### WHAT YOU ARE ASKED TO DO
Repeat exactly the lines of the entries below from the one with "Where should I click to: Click the Ad" through the one with "Task: Open the 乐晨 user account dropdown", both ends included, and nothing else.

### RECORD EXCERPTS
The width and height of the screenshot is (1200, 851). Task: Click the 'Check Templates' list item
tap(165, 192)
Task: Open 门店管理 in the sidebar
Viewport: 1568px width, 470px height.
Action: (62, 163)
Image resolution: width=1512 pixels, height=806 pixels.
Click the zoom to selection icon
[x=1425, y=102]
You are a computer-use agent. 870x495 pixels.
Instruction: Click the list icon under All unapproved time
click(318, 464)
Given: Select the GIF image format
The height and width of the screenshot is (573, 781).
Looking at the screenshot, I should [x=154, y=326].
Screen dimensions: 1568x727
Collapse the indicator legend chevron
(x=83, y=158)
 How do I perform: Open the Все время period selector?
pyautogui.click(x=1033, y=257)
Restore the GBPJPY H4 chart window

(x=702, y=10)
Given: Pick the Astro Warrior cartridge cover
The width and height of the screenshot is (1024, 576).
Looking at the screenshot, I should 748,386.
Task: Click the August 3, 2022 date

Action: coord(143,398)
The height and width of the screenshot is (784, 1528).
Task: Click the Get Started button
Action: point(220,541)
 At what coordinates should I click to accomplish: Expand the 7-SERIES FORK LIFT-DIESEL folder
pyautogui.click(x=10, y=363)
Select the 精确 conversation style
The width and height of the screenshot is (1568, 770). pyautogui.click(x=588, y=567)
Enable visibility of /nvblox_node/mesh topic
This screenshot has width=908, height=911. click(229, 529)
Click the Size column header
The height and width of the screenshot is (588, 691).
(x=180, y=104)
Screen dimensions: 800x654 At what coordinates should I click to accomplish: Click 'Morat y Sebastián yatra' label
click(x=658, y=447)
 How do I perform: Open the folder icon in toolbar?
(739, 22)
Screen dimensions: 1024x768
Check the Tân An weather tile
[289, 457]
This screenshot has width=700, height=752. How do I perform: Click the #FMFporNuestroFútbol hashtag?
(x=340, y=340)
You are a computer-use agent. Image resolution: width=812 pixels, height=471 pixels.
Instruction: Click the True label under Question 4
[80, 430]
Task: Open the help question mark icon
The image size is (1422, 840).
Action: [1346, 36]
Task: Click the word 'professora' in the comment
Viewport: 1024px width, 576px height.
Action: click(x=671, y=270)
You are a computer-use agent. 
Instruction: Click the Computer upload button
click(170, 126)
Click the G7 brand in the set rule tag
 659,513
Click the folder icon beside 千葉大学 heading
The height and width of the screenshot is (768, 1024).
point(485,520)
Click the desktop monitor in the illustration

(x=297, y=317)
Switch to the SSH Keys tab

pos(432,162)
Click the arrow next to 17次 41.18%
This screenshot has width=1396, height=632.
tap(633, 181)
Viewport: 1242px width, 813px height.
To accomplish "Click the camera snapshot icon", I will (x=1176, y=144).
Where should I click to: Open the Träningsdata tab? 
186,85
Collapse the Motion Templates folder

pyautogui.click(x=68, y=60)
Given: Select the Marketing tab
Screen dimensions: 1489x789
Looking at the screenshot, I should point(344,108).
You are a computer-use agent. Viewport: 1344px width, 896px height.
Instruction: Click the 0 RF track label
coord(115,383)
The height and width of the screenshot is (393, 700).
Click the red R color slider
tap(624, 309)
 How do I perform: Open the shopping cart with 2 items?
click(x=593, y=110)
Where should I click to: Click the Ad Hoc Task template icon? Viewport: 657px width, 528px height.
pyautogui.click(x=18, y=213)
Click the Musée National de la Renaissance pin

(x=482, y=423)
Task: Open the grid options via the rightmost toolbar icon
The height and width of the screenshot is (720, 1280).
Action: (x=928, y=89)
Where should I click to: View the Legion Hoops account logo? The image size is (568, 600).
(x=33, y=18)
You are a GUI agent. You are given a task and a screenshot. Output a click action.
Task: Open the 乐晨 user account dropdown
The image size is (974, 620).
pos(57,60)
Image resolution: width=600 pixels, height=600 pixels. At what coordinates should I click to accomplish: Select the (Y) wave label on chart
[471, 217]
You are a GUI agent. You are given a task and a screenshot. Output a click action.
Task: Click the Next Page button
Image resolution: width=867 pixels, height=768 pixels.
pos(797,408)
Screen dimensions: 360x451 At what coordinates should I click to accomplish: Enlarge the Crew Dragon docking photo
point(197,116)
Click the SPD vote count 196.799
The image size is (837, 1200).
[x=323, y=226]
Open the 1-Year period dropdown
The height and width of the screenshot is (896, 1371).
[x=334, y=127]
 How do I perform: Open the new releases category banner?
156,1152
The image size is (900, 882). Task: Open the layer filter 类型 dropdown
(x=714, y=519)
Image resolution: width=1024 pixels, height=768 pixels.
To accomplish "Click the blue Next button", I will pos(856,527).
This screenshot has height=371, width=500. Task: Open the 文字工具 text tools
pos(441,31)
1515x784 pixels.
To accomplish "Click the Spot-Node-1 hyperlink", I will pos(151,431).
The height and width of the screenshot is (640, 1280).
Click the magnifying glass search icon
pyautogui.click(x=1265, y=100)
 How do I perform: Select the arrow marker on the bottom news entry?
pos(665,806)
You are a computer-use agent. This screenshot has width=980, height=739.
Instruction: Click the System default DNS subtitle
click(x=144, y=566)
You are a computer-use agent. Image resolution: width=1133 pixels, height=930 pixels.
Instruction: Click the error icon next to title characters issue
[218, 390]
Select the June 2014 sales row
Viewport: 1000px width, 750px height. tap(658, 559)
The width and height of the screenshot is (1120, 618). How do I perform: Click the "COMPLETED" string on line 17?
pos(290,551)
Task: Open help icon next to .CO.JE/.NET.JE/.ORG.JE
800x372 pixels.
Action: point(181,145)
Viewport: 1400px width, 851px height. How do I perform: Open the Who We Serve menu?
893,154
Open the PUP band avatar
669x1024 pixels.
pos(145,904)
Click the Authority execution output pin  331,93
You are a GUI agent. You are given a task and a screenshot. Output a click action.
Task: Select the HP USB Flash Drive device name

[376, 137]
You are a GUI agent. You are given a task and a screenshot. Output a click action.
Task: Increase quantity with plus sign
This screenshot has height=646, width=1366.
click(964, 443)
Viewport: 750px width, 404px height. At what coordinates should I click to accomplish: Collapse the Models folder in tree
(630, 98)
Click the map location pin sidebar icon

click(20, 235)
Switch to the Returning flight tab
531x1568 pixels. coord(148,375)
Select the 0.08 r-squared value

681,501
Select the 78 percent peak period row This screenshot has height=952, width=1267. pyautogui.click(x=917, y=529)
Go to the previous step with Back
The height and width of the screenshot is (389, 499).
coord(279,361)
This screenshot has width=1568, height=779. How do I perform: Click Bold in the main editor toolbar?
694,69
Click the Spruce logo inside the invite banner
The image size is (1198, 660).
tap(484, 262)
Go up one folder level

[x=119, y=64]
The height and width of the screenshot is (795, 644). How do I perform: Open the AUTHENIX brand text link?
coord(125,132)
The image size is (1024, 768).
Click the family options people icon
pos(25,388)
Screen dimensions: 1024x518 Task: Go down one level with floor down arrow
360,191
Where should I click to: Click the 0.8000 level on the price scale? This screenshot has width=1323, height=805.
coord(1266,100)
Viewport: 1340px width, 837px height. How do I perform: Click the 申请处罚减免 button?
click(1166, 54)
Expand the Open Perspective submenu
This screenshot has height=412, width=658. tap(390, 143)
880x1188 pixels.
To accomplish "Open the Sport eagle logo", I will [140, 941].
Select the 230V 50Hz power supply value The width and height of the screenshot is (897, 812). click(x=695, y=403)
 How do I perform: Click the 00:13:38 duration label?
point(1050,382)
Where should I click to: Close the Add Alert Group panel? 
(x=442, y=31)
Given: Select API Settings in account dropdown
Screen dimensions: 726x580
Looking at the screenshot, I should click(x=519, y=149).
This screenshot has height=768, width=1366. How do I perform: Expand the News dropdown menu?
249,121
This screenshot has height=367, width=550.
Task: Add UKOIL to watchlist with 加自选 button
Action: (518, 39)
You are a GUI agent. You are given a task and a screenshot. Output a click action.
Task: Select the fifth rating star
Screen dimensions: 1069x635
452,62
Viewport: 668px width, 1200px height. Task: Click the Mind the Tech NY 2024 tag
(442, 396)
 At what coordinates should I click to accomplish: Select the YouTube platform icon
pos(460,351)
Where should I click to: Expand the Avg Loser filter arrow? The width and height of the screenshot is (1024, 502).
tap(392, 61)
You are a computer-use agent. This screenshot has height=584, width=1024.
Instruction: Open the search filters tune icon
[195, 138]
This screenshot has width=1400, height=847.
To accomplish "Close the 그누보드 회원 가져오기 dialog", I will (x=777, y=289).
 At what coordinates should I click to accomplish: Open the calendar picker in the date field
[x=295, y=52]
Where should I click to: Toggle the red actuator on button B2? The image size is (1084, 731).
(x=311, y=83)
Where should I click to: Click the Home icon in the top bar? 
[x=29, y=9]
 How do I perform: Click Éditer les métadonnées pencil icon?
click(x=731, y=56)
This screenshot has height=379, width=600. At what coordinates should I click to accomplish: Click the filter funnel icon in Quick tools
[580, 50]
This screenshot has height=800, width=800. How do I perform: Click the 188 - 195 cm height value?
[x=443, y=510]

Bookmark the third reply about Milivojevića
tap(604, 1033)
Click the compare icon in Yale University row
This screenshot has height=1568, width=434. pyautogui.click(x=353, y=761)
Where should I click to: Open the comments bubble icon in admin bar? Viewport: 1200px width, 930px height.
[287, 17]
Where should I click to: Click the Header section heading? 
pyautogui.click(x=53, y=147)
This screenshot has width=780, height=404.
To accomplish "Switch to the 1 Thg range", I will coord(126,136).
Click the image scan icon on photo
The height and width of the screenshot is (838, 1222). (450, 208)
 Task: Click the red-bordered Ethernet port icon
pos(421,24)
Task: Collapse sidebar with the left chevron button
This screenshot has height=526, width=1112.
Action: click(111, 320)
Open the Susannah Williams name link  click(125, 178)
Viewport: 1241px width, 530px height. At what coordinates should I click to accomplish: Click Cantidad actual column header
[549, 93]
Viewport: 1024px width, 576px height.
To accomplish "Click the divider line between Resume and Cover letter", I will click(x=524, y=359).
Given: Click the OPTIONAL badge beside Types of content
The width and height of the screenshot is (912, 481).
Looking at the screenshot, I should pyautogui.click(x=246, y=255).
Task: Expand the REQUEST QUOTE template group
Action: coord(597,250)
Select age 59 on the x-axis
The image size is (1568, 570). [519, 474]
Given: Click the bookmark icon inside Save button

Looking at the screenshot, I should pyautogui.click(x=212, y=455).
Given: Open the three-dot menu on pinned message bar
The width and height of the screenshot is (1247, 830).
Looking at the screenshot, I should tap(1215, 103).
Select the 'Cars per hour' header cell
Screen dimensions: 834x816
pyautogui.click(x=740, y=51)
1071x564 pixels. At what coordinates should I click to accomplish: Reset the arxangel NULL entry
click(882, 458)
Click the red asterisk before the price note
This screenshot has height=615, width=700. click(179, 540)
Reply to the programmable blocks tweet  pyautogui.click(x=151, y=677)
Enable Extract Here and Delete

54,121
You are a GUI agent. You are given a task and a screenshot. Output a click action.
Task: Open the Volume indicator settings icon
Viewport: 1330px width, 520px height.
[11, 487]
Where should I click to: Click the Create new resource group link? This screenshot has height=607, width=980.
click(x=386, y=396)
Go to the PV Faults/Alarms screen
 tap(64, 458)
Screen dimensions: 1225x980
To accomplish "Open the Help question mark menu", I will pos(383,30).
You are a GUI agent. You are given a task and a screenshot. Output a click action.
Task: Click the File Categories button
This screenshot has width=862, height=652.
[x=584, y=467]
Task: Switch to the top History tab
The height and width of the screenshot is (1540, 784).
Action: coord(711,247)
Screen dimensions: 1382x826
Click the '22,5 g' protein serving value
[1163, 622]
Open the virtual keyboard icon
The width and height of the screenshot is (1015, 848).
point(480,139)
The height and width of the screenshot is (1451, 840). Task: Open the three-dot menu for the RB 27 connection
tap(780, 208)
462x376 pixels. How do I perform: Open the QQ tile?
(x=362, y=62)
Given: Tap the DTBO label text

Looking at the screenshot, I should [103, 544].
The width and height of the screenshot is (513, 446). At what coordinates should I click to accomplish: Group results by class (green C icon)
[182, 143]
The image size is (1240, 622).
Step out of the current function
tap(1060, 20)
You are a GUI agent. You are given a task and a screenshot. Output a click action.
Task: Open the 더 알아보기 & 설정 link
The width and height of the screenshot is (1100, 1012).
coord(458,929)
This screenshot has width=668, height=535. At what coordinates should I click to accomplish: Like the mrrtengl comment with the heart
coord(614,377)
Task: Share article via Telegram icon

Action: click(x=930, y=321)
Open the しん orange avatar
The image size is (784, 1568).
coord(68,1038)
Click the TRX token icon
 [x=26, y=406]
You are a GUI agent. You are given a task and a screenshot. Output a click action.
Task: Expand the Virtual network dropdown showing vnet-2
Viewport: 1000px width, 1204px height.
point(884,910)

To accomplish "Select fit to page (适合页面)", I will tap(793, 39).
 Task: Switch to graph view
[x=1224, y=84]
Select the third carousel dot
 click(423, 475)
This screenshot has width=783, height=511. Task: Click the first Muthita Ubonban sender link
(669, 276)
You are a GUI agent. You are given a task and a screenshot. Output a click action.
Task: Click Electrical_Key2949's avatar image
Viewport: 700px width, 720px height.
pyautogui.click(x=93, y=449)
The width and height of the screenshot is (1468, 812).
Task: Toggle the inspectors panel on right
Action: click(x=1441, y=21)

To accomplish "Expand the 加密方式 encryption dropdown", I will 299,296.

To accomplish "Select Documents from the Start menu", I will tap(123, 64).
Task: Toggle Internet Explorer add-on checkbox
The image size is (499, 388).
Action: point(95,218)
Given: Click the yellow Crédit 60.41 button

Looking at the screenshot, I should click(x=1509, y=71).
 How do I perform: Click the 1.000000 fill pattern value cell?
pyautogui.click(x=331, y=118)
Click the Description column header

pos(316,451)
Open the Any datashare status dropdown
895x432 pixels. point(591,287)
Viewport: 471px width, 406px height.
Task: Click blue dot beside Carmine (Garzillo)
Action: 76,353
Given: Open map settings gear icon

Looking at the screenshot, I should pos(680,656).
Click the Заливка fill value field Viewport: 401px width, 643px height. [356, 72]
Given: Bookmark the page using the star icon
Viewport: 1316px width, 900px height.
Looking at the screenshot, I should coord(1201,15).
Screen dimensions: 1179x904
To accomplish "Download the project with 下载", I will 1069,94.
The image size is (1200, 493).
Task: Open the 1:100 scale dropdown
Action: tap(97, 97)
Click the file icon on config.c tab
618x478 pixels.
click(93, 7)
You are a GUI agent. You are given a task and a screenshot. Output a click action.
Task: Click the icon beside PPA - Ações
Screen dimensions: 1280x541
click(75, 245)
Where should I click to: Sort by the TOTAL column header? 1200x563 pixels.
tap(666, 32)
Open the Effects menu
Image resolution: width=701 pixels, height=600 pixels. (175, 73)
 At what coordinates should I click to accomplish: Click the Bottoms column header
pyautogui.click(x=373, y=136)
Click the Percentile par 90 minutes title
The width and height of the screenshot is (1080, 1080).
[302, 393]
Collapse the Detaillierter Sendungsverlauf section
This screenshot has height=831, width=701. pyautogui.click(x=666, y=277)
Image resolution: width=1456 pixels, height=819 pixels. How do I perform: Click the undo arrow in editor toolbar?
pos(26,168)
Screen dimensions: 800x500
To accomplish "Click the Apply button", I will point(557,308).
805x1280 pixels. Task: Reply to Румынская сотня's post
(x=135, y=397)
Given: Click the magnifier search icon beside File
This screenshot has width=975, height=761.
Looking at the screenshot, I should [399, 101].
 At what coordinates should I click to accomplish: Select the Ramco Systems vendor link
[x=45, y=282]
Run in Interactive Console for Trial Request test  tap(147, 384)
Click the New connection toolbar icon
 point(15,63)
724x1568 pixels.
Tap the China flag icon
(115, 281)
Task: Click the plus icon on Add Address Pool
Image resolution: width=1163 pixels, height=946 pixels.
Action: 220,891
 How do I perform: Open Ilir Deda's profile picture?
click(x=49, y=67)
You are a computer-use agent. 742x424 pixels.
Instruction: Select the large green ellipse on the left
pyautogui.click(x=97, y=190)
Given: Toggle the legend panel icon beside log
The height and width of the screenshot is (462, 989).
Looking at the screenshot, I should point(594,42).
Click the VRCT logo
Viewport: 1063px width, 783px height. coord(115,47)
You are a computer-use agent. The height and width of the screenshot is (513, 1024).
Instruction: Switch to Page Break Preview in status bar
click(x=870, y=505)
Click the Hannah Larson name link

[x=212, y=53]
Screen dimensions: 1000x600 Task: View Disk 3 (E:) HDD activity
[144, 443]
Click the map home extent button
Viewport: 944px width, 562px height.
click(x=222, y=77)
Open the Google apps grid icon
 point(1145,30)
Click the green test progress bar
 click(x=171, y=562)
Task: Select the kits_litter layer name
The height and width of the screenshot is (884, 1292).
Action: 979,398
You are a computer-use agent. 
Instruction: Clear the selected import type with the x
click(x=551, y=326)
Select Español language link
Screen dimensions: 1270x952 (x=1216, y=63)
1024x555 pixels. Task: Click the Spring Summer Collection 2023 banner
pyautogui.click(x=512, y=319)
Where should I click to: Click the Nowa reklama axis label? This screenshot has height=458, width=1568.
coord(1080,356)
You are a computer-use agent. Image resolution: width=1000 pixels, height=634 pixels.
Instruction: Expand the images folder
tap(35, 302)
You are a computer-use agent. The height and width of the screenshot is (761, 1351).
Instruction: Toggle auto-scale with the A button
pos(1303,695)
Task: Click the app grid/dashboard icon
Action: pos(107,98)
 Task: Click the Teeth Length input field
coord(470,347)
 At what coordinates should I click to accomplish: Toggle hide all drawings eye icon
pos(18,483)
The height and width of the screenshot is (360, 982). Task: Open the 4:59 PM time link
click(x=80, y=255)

### EXPECTED ANSWER
Where should I click to: Click the Ad Hoc Task template icon? Viewport: 657px width, 528px height.
pyautogui.click(x=18, y=213)
Click the Musée National de la Renaissance pin

(x=482, y=423)
Task: Open the grid options via the rightmost toolbar icon
The height and width of the screenshot is (720, 1280).
Action: (x=928, y=89)
Where should I click to: View the Legion Hoops account logo? The image size is (568, 600).
(x=33, y=18)
You are a GUI agent. You are given a task and a screenshot. Output a click action.
Task: Open the 乐晨 user account dropdown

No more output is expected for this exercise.